== Raw data ==
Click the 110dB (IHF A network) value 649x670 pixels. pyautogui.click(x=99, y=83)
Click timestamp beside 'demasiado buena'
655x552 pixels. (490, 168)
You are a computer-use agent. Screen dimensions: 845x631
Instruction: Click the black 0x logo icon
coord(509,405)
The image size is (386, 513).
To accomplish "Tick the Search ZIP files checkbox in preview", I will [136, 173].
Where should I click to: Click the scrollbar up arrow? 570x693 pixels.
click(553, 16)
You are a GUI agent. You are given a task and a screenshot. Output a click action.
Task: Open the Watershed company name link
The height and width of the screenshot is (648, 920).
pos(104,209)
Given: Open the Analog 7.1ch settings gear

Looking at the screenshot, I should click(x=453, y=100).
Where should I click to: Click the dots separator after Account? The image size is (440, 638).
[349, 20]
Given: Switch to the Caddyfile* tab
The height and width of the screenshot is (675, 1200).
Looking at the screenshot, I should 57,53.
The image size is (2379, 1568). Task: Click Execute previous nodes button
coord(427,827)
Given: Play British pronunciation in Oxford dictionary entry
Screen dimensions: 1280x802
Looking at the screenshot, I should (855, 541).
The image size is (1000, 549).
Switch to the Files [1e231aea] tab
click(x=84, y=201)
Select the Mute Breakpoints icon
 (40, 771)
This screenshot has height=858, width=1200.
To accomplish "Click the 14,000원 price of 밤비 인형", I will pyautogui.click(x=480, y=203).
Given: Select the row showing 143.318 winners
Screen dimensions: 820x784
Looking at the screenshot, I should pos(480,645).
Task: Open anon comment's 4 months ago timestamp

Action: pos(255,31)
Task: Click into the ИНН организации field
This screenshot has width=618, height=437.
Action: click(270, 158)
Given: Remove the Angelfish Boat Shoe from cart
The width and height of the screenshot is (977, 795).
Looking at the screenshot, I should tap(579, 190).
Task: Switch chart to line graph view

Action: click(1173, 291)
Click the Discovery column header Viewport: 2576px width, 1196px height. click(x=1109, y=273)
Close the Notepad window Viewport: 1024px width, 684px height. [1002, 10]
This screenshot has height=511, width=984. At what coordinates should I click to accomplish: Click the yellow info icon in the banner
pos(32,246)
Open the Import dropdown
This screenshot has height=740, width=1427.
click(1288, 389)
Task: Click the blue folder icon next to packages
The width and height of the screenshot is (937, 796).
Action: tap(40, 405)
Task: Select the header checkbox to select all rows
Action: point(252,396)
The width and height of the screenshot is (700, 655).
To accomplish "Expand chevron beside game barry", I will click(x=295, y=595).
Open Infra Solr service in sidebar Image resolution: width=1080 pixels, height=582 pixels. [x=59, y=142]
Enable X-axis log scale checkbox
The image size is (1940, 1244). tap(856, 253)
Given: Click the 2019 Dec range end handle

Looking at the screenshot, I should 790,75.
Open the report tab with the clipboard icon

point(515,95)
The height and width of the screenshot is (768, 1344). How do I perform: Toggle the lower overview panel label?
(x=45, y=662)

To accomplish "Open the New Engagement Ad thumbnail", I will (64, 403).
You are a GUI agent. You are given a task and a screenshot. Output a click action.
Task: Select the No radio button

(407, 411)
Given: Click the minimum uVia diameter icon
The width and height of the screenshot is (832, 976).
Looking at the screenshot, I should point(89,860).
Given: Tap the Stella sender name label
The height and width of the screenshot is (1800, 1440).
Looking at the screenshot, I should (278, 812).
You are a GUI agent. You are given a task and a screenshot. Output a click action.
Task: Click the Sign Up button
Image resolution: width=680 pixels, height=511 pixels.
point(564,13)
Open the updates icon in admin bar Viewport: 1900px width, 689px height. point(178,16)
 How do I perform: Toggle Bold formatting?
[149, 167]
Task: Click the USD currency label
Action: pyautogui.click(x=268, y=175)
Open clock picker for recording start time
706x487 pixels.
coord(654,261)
===
| Direction |
Copy out the lines word for word, beginning with the line that has "You are a computer-use" and ending after the line that has "click(553, 16)".

| Task result |
You are a computer-use agent. Screen dimensions: 845x631
Instruction: Click the black 0x logo icon
coord(509,405)
The image size is (386, 513).
To accomplish "Tick the Search ZIP files checkbox in preview", I will [136, 173].
Where should I click to: Click the scrollbar up arrow? 570x693 pixels.
click(553, 16)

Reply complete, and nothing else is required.